— Exercise —
For every record beneath this instruction, give an exact repetition, omitting images.

— Source material —
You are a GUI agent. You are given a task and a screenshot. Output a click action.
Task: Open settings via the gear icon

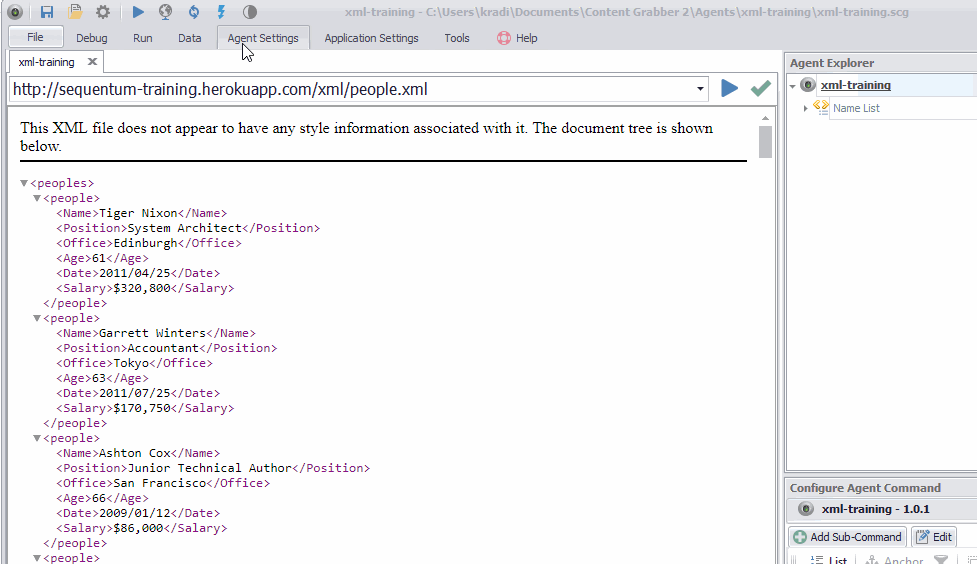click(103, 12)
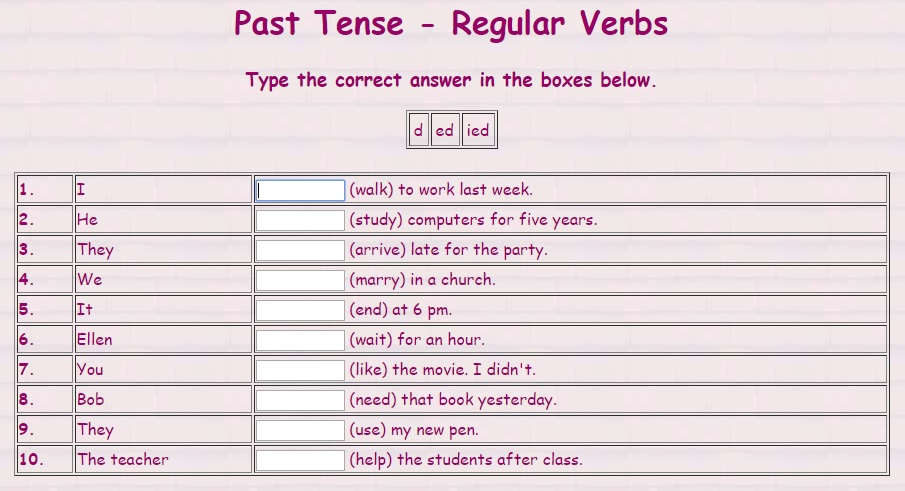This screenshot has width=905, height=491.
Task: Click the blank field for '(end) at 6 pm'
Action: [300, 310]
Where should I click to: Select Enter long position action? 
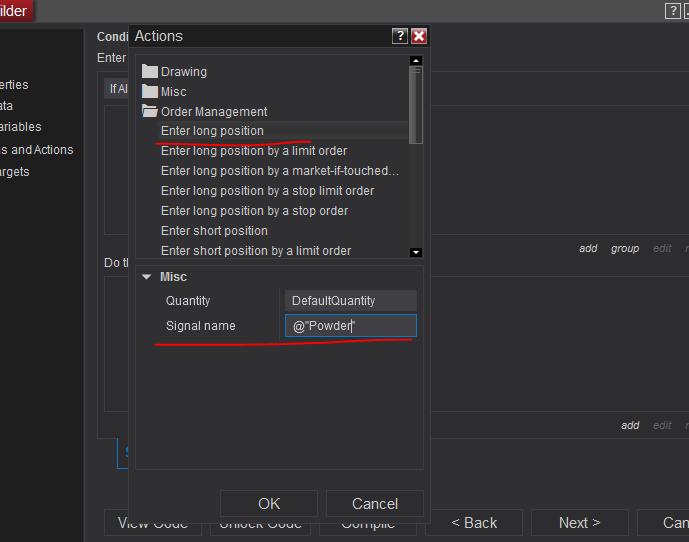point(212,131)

— Exercise response —
You are a GUI agent. You are given a task and a screenshot. Output a click action.
Task: Open settings via the gear icon

click(103, 12)
This screenshot has width=905, height=491.
Task: Click the blank field for '(end) at 6 pm'
Action: [300, 310]
Where should I click to: Select Enter long position action? 
point(212,131)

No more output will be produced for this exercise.